Work item A | Name every baseball team mentioned in the Stanton article.
Work item B | Reproduce the Stanton article word for word, starting with "The Dodgers won" and going on through "is not forever.".
Work item C | In the Stanton article, how many games did it take the Dodgers to win the 2024 World Series?

TAMPA, Fla. — Giancarlo Stanton arrived at George M. Steinbrenner Field this week looking leaner than a year ago, moving freely through drills and talking like a man who believes his best chapter in pinstripes is still ahead of him. His manager noticed. His teammates noticed. The question is whether his elbows will cooperate.
Stanton enters his ninth season with the Yankees carrying a career that even he considers unfinished. He has 423 career home runs. He won the NL MVP in 2017. He earned ALCS MVP honors in 2024 by almost single-handedly destroying the Guardians. But there is no ring, and for Stanton, that makes the whole thing incomplete.
“The story is still being written,” Stanton said Tuesday. “But the point of being a Yankee is being a champion. There’s always going to be a stain there without that.”
The championship void that defines everything
When the Yankees acquired Giancarlo Stanton from the Marlins in December 2017, the pairing with Aaron Judge was supposed to produce parades. Both sluggers were in their prime. The power was staggering. The championship felt inevitable.
Eight years later, the parade has not happened. The closest the Yankees came was the 2024 World Series against the Dodgers, a matchup that held personal meaning for Stanton. He grew up in Southern California. He fell in love with baseball as a kid in the left-field bleachers at Chavez Ravine, chasing batting practice home runs. Playing in that World Series was a full-circle moment.
The Dodgers won in five games. When the Yankees received their AL pennant rings the following spring, Stanton told his teammates not to wear them in public.
“This isn’t the one we wanted,” Stanton told teammates that night.
That hunger has not faded. Stanton turns 37 in November. He knows the window is not forever.
“You’ve got to get over the hump,” Stanton said. “Obviously, the goal is the World Series. The goal is a championship, but you’ve got to do what’s in between. Not to get there, but to complete it.”

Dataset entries
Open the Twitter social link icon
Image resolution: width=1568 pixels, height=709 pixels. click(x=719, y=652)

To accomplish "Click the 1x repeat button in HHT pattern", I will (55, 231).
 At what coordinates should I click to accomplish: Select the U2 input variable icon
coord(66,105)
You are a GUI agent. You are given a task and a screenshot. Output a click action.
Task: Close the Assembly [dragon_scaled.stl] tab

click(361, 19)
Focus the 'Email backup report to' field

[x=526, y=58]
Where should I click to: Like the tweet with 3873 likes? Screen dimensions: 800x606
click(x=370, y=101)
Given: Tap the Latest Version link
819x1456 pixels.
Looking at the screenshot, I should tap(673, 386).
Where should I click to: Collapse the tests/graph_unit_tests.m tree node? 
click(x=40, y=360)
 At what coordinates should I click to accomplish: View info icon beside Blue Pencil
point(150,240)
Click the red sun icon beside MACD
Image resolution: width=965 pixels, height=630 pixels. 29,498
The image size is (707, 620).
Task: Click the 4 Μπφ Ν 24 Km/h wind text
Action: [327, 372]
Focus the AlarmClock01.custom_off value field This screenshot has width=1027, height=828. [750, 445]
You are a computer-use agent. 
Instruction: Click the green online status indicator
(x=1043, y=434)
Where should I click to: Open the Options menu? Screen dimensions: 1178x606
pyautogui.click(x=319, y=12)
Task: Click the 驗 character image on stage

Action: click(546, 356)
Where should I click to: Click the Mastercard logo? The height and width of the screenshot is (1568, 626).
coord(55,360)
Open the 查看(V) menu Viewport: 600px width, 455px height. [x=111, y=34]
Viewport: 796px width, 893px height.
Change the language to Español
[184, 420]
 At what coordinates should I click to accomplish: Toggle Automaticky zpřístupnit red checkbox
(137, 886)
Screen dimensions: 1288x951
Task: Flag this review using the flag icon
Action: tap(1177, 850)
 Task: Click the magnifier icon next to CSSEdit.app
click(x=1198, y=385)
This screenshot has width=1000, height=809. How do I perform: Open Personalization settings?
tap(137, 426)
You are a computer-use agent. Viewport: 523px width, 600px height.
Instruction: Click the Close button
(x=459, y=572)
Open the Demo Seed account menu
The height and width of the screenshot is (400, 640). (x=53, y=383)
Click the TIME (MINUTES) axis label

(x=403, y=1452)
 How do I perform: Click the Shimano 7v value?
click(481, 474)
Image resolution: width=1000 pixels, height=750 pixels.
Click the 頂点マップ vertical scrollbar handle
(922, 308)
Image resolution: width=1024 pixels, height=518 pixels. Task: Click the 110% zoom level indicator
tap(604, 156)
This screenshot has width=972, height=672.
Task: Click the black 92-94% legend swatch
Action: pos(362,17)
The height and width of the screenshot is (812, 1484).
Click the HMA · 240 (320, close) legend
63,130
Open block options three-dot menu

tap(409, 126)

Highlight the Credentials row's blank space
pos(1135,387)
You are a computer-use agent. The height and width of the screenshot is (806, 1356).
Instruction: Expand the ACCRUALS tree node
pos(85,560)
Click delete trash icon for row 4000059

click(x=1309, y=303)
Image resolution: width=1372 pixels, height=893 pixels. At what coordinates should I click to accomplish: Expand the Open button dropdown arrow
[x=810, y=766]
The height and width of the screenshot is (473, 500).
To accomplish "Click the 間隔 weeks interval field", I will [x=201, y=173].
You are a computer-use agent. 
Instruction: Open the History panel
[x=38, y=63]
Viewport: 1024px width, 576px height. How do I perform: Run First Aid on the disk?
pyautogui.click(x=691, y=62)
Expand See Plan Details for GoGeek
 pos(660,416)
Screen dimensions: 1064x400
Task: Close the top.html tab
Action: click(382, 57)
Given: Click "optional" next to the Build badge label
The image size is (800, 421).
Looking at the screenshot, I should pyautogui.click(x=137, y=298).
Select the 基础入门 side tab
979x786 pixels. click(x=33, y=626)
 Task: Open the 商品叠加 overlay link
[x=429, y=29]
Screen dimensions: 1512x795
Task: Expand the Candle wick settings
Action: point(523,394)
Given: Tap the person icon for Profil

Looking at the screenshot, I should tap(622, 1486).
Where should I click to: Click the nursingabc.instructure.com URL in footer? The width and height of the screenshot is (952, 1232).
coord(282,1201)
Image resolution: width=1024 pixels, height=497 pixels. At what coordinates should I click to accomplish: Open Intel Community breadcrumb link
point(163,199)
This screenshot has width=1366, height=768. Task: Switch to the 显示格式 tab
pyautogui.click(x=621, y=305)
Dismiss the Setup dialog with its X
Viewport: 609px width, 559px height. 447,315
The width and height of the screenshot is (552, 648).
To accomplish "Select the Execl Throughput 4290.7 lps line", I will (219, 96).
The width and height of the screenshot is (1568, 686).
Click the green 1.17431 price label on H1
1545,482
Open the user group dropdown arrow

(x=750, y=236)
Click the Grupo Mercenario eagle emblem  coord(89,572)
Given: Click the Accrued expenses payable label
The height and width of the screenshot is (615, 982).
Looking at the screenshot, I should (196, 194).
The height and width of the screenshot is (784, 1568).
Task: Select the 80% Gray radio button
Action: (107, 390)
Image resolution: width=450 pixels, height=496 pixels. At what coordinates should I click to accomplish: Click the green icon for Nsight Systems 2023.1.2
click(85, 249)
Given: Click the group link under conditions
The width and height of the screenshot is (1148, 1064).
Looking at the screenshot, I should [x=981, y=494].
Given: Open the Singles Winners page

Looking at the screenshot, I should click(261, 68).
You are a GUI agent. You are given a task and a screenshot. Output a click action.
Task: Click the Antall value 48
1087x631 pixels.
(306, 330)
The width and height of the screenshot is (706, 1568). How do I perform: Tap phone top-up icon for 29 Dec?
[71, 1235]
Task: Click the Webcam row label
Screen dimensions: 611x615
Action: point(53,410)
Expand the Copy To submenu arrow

Written response A | Yankees, Guardians, Marlins, Dodgers

Written response B |
The Dodgers won in five games. When the Yankees received their AL pennant rings the following spring, Stanton told his teammates not to wear them in public.
“This isn’t the one we wanted,” Stanton told teammates that night.
That hunger has not faded. Stanton turns 37 in November. He knows the window is not forever.

Written response C | Five games.